Somehow I've gotten myself confused trying to take the derivative of the exponential map on $\mathfrak{so(3)}$.
For vector $\theta$, $\delta \theta$, and $p \in \mathbb{R}^3$, define $$R(\theta, p) = e^{[\theta]_\times}p$$ as the map that rotates $p$ about the axis $\theta$ by $\|\theta\|$ radians counterclockwise.

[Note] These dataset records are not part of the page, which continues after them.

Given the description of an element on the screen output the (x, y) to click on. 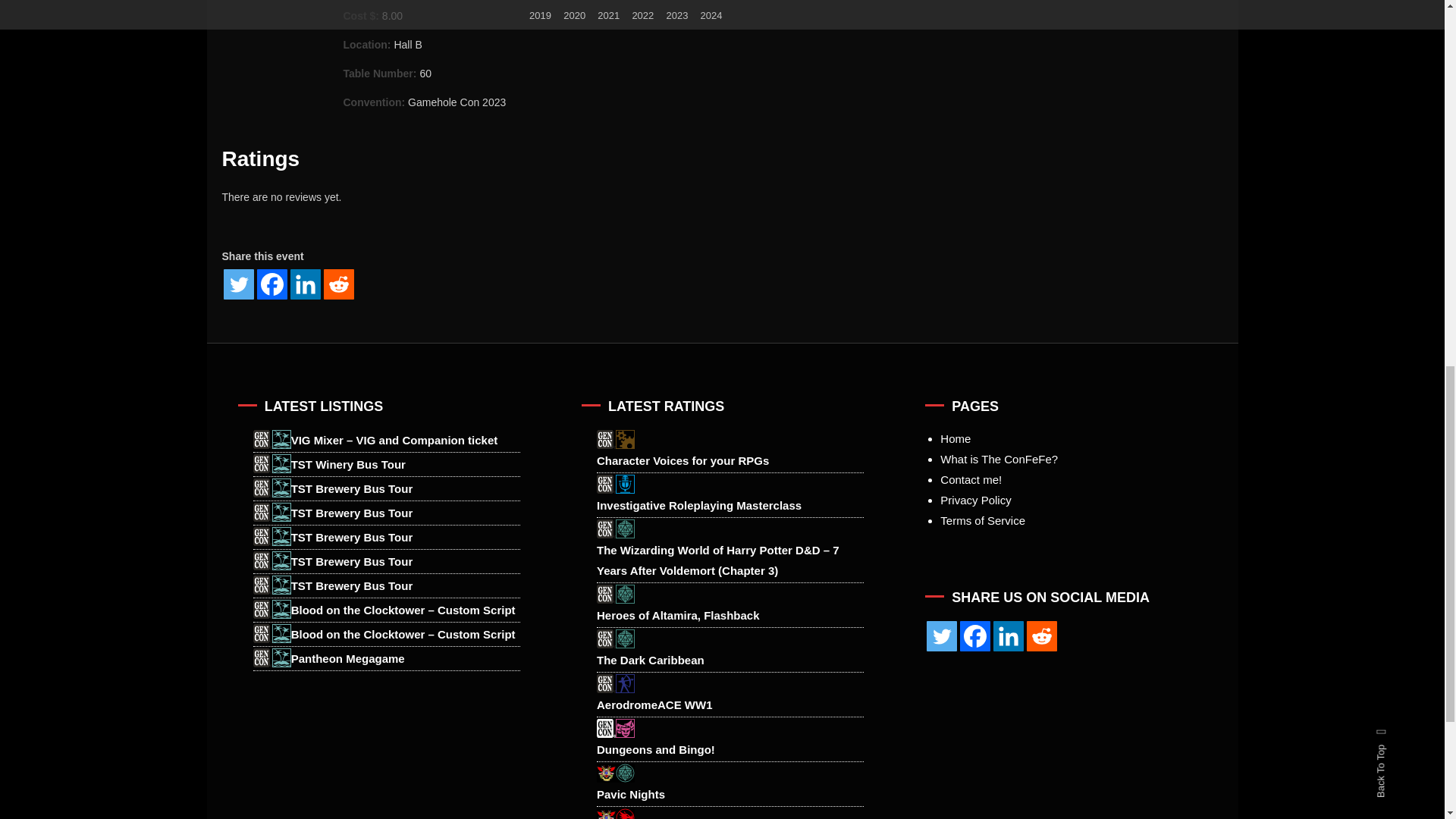
Linkedin (1007, 635)
Twitter (941, 635)
Reddit (338, 284)
TST Brewery Bus Tour (386, 561)
Linkedin (304, 284)
Reddit (1041, 635)
TST Brewery Bus Tour (386, 537)
Facebook (271, 284)
TST Brewery Bus Tour (386, 512)
Twitter (237, 284)
Given the description of an element on the screen output the (x, y) to click on. 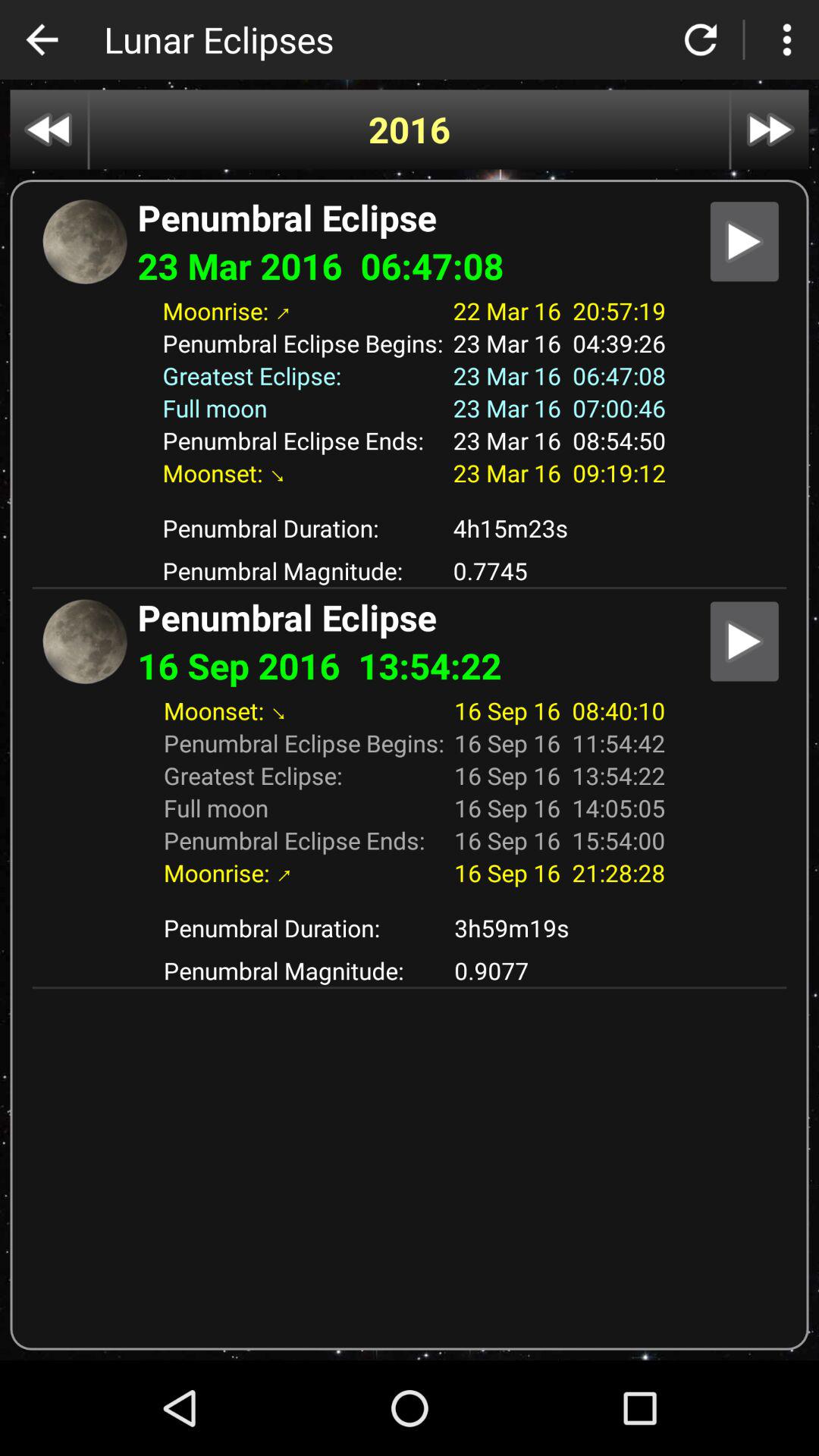
view details (744, 641)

I now want to calculate the derivative $D_\theta R(\theta_0, p)$. We know that $D_\theta R(0,p) \delta\theta = [\delta\theta]_\times p,$ so I thought it would follow that
\begin{align*} D_\theta R(\theta_0,p) &= e^{[\theta_0]_\times}D_\theta R(0,p)e^{-[\theta_0]_\times}\delta\theta\\ &= e^{[\theta_0]_\times}\left[e^{-[\theta_0]_\times}\delta\theta\right]_\times p\\ &= -e^{[\theta_0]_\times}\left[p\right]_\times e^{-[\theta_0]_\times}\delta\theta \end{align*} and hence $$D_\theta R(\theta_0, p) = -e^{[\theta_0]_\times}\left[p\right]_\times e^{-[\theta_0]_\times},$$ but trying some numerical examples I see this is not correct. Where have I gone wrong?